## Work required
Translate this sentence from the snow forecast thread into Spanish: "Being so far west is probably a good thing for us with this storm."

## Page
········

What is interesting is they're now saying Sunday night into Monday a smaller storm with plenty of moisture and forcing to work with will roll by quickly. Then a day after that, ANOTHER system, with the potential for a lot more snow, will roll through the midwest that as of yet they don't have a good handle on.

Gonna be an interesting few days, Friday through Wednesday. FOUR different chances for snow now if you include tomorrow's appetizer inch or two.


----------



## Grunt

contender said:


> I look out the window when I get up and there is the forecast.



The most accurate weather forecaster, guaranteed.


----------



## sscotsman

forecast is changing a bit..
Newest predictions have the storm moving a slightly east, which if correct will downgrade Buffalo and Rochester NY from 12+ to 8 inches for Sunday. Still, not bad!

Scot


----------



## aldfam4

33 woodie said:


> being a old sailor it's red sky in the morning sailor take warning,red sky in the eve, sailors delight. seems to be more precise than the fed or the weather channel


33 Woodie - My mother, from England, used to say the same thing, just a little differently, "red sky in the morning, sailor take warning, red sky at night, sailors delight!:wink2:


----------



## broo

contender said:


> broo, do you have your sled ready?? may have to go for more gas!!!


I don't own a sled.  I can go a long way with 5 gallons.


----------



## chargin

Forecast is getting interesting.
Will wait till Friday to see what's the deal.

Might be some hope for snow in Mass finally.


----------



## 132619

might need one this weekend,downside if if johnny law gets you, it's a one way ticket to traffic court and big fines plus loose of your DL for who knows how long, 
heck cops are so bad here i got a ticket for the wind taking the snow and blowing it to the street. a full 180 degs from where it was aimed oh you can't blow it into the road, told the cop i can't control the WIND! lucky the judge agreed and dismissed it.


----------



## sscotsman

And now we are back up again, in the 12 to 24" zone! 



Map below from: https://www.accuweather.com/en/weat...inds-in-northeastern-us-this-weekend/70007165


Scot


----------



## tlshawks

Yep...they bumped us up a little. My guess is they are more satisfied the system is going to get organized quicker than yesterday and not stay south early on. What will wind up being our low pressure just now is coming on shore.

They actually backed off headlines (winter storm or blizzard watches and warnings) because they wanted the day shift to get one more model run in before firming up what headlines were truly going to be needed given the model run to run changes that have been happening. Like, "well winter storm watches or warnings, sure...but we may need blizzard mentions considering the wind" type thing.

They've pretty much blanket predicted 4-6 for the entire state, but admit, it looks like a zone right down the central to east side of the state should (key word there) form a band that has the potential to dump a lot more.

Being so far west is probably a good thing for us with this storm. By the time it really gets going it'll be past us.

They're still talking about another biggun' sometime early next week too.


----------



## bigredmf

sscotsman said:


> And now we are back up again, in the 12 to 24" zone!
> 
> 
> 
> Map below from: https://www.accuweather.com/en/weat...inds-in-northeastern-us-this-weekend/70007165
> 
> 
> Scot



I'm glad my neighbor whose a good friend asked me to trouble shoot his MTD drive problem late yesterday. Hopefully just a couple o turns of the cable! I did send him out to buy belts as well, unit is from 2003 and original belts.

········

## Raw data

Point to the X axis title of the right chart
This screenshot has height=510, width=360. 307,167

········

## Full output
Estar tan al oeste probablemente sea algo bueno para nosotros con esta tormenta.